L'approbation présidentielle et le rapport sur les actions secrètes, 50 U.S.C. § 3093 (1991), constituent une autre forme de secret, facilitée par l'importante prémisse de déni. Là encore, le spectre terroriste du 11 septembre a fait l'objet de tueries et d'assassinats ciblés, malgré les affirmations contraires.
La nature la plus surprenante de ces programmes de coopération est peut-être la portée accordée par la section 1202 du National Defense Authorization Act de 2018. Bien qu'elle reflète la section 127e à certains égards, l'accent n'est pas mis ici sur le contre-terrorisme, mais sur le soutien aux "opérations de guerre irrégulière" contre les "États voyous". Ebright adopte un ton plus sombre. "Bien au-delà des limites de la guerre contre le terrorisme, le §1202 peut être utilisé pour engager un conflit de moindre importance avec des États puissants, et même nucléaires."

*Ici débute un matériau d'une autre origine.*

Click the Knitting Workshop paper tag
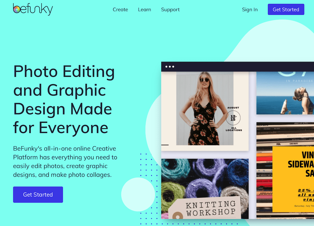The height and width of the screenshot is (226, 314). coord(205,208)
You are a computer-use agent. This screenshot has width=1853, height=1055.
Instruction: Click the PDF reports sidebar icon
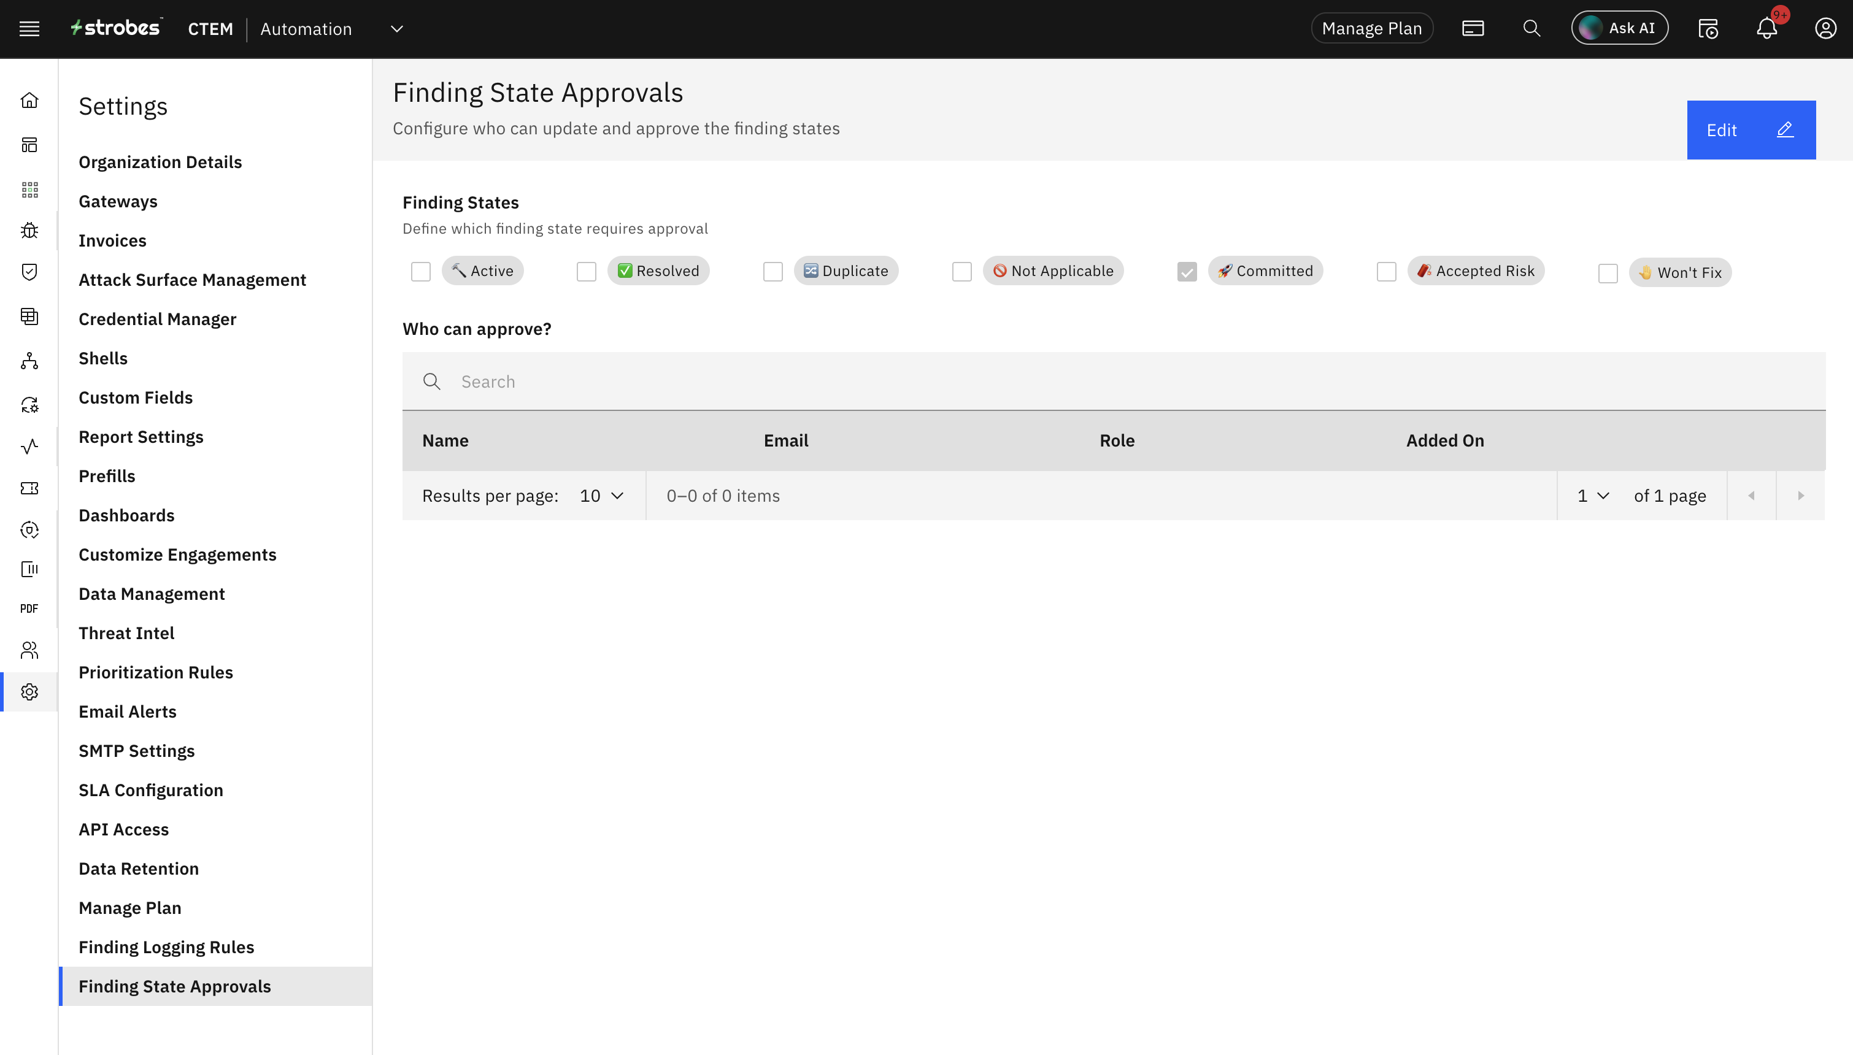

De temps à autre, le voile du secret sur de telles opérations a été percé. En 2017, quatre membres des Bérets verts de l'armée américaine, ainsi que quatre soldats nigériens, ont été tués dans une embuscade à l'extérieur du village de Tongo Tongo. Il s'agit de la plus grande perte de vies humaines pour le personnel militaire américain depuis 1993, lorsque 18 Army Rangers ont péri dans l'incident somalien de Black Hawk Down.
Ce qui était étrange dans toute cette affaire, ce n'était pas seulement la surprise des membres du Congrès face à cet engagement, mais la façon dont le chef d'état-major interarmées, le général Joseph Dunford, a mandaté l’enquête. Ses seuls objectifs étaient de vérifier si les forces américaines disposaient "des renseignements, équipements et de l’ entraînement adéquats" et s'il existait "une évaluation préalable à la mission de la menace dans la zone" d'une précision appropriée. La question la plus pertinente aurait été de savoir ce que faisaient ces légionnaires romains équipés de façon moderne, sans qu'il y ait prise de conscience globale en eux.
Les conclusions du rapport de synthèse, et celles des responsables du Pentagone, notaient que les militants de la région avaient une "puissance de feu supérieure". Pour chaque soldat américain ou nigérien, il y avait trois attaquants. Une fois de plus, on passe à côté de l'essentiel sur les opérations clandestines que même certains hauts responsables de Washington connaissent mal.
Malgré un certain nombre de déclarations publiques affirmant que le rôle militaire américain sur des théâtres comme l'Afrique se limite à "conseiller et assister" les armées locales, la réalité opérationnelle vient parfois s'immiscer.
En 2018, le général Donald Bolduc, aujourd'hui à la retraite, commandant les forces spéciales américaines en Afrique jusqu'en 2017, avait suffisamment de candeur pour révéler que l'armée avait "des gars au Kenya, au Tchad, au Cameroun, au Niger [et] en Tunisie qui font le même genre de choses que les gars en Somalie, s'exposant au même type de danger, non aux échos de la '“127è” [autorité secrète appelée «127e» pour lancer au moins deux douzaines de guerres par procuration depuis 2017]. Nous avons eu des gars blessés dans tous les types de missions menées".
Ebright estime qu'une simple réforme des "AUMF désuets et trop étendus" ne suffira pas. "Le Congrès devrait abroger ou réformer les autorités de coopération en matière de sécurité du ministère de la Défense. Tant qu'il ne le fera pas, la nation continuera à être en guerre - sans, dans certains cas, le consentement ou même la connaissance de son peuple."
Cela ne risque pas d'arriver. L'establishment de la Sécurité à Washington et une ribambelle d'amnésiques tiennent à faire oublier que les États-Unis sont un État de garnison en guerre depuis 1941. Et le prochain grand conflit est juste à portée de main. Il faut sauver les apparences.